■ Your tasks
1. In the blog post on attorney-client privilege, who was the plaintiffs' financial adviser for the sale?
2. Copy word for word the stretch of the blog post on attorney-client privilege from "The motion court" through "relationship with plaintiffs.".
--- START OF Extract ---
Commercial Division Blog

Posted: March 6, 2020 / Categories Commercial, Privilege/Work Product

Third-Party's Presence Did Not Waive Attorney-Client Privilege

On March 3, 2020, the First Department issued a decision in Spicer v. GardaWorld Consulting (UK) Ltd., 2020 NY Slip Op. 01448, holding that the presence of a third-party did not (necessarily) waive attorney-client privilege, explaining:

Plaintiffs were the sole shareholders of Hestia B.V. (the Company) prior to selling all of their shares to defendant. Nonparty KippsDeSanto & Company (KDC) was plaintiffs' financial adviser in connection with the sale transaction.

The motion court should not have accepted defendant's blanket challenge to pre-closing communications between plaintiffs' counsel and KDC that were withheld as attorney-client privileged. Although, generally, communications made in the presence of third parties are not privileged from disclosure because they are not deemed confidential, statements made to the agents of the attorney or client retain their confidential (and therefore, privileged) character, where the presence of such third parties is deemed necessary to enable the attorney-client communication and the client has a reasonable expectation of confidentiality. It is not dispositive for purposes of the agency exception that KDC did not have a fiduciary or formal agency relationship with plaintiffs.
--- END OF Extract ---
--- START OF Collected material ---
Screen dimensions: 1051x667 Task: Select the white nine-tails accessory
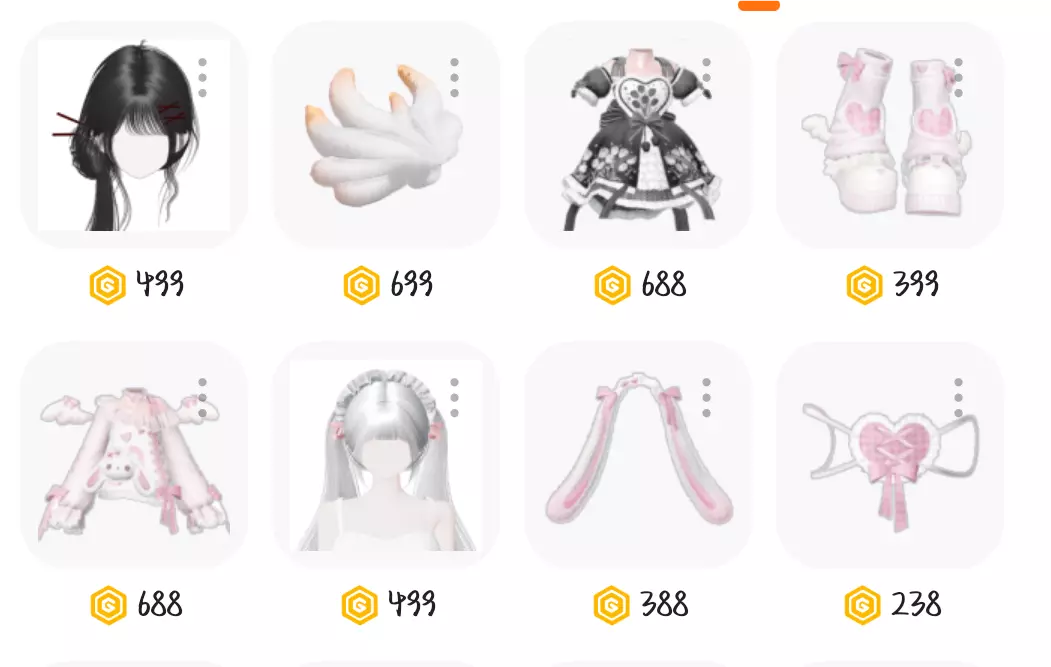tap(386, 135)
--- END OF Collected material ---
■ Results by task
1. KippsDeSanto & Company (KDC)

2.
The motion court should not have accepted defendant's blanket challenge to pre-closing communications between plaintiffs' counsel and KDC that were withheld as attorney-client privileged. Although, generally, communications made in the presence of third parties are not privileged from disclosure because they are not deemed confidential, statements made to the agents of the attorney or client retain their confidential (and therefore, privileged) character, where the presence of such third parties is deemed necessary to enable the attorney-client communication and the client has a reasonable expectation of confidentiality. It is not dispositive for purposes of the agency exception that KDC did not have a fiduciary or formal agency relationship with plaintiffs.